Issues such as #24961 indicate a regression in performance caused by the lack of such an attribute value cache. For example, the required attribute in @RequestParam is looked up using the internal meta-model in the MergedAnnotation API twice per request for each @RequestParam in a given controller handler method.

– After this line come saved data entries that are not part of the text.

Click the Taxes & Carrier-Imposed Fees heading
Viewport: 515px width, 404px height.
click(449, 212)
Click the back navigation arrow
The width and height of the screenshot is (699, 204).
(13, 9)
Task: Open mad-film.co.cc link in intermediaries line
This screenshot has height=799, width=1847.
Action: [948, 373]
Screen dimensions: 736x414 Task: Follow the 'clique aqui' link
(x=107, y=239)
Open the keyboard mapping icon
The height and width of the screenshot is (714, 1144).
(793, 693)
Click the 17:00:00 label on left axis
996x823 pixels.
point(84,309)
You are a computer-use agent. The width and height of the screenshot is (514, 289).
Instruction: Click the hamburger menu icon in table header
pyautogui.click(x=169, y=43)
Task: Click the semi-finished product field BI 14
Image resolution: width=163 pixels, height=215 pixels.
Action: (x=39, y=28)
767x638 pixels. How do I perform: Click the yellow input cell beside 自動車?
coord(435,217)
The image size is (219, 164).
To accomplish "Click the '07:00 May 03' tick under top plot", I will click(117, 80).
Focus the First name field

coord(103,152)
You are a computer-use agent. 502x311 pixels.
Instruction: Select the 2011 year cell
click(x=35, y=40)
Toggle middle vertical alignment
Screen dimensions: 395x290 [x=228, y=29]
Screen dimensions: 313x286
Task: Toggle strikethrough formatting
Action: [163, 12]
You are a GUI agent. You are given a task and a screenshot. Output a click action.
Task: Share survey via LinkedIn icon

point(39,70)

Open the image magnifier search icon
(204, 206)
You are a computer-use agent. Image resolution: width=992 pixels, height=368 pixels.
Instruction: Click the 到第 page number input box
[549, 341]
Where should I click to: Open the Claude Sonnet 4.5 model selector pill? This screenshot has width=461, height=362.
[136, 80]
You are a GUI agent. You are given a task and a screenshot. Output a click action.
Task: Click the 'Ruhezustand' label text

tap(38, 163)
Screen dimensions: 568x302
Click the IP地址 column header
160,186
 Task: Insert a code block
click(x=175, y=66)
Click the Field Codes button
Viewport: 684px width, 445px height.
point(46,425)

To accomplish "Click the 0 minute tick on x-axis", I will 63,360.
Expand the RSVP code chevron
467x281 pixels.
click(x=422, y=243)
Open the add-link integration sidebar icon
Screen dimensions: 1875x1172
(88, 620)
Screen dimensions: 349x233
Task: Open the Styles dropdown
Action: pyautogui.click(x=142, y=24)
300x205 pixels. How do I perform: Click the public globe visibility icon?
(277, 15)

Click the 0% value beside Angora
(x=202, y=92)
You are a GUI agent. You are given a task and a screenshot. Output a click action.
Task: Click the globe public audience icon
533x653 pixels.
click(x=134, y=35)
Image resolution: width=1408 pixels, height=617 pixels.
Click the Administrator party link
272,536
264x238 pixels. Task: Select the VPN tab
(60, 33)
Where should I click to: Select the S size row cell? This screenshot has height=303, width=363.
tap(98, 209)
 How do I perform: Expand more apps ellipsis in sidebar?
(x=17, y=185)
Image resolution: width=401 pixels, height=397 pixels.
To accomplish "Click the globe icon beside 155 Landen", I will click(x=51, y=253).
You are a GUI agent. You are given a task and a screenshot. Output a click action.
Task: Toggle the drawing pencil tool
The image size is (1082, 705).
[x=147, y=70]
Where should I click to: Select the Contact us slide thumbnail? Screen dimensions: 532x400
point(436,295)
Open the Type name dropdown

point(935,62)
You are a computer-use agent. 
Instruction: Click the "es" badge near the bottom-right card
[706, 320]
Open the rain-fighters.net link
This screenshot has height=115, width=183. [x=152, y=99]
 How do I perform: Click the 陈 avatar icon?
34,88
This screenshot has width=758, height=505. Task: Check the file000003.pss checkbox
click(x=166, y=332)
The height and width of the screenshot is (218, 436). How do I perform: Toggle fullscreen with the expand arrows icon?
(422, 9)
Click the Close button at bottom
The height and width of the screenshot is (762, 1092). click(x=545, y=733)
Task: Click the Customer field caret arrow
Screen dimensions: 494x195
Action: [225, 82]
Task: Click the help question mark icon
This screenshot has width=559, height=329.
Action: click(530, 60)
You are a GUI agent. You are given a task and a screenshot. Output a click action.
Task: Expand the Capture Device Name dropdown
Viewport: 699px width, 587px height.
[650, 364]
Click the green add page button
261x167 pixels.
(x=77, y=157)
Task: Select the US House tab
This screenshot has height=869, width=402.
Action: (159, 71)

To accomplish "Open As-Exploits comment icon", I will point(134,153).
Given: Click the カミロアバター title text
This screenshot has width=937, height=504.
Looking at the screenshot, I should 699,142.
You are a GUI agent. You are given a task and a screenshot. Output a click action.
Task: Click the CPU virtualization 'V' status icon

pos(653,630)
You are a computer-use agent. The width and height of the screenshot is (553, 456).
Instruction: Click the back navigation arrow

Reintroducing the attribute value cache would avoid the unnecessary performance overhead associated with multiple lookups of the same attribute not only for use cases like RequestParam.required but also for equals() and toString() invocations on a synthesized annotation. Note that invocations of hashCode() also incur additional overhead for attribute value lookups but only once, since the resulting hash code is cached after the first computation.

Comment From: sbrannen

Empirical Evidence

This is by no means a proper benchmark, but given the following modified test method from MergedAnnotationsTests, the approximate average runtime is:

  • 700 ms without caching
  • 400 ms with caching
@Test
void synthesizeWithTransitiveImplicitAliasesForAliasPair() throws Exception {
    TransitiveImplicitAliasesForAliasPairTestConfiguration config =
            TransitiveImplicitAliasesForAliasPairTestConfigurationClass.class.getAnnotation(
                    TransitiveImplicitAliasesForAliasPairTestConfiguration.class);
    TransitiveImplicitAliasesForAliasPairTestConfiguration synthesized = MergedAnnotation.from(
            config).synthesize();
    assertThat(synthesized).isInstanceOf(SynthesizedAnnotation.class);

    IntStream.rangeClosed(1, 1_000_000).forEach(count -> {
        assertThat(synthesized.xml()).isEqualTo("test.xml");
        assertThat(synthesized.xml()).isEqualTo("test.xml");
        assertThat(synthesized.groovy()).isEqualTo("test.xml");
        assertThat(synthesized.groovy()).isEqualTo("test.xml");
        synthesized.toString();
        synthesized.hashCode();
        synthesized.equals(config);
    });
}

Although the caching introduces the use of a map to store the computed attribute values, we feel that the increase in performance is significant enough to justify the memory trade-off.

Comment From: sbrannen

Reopening to fully address toString() for synthesized annotations as well.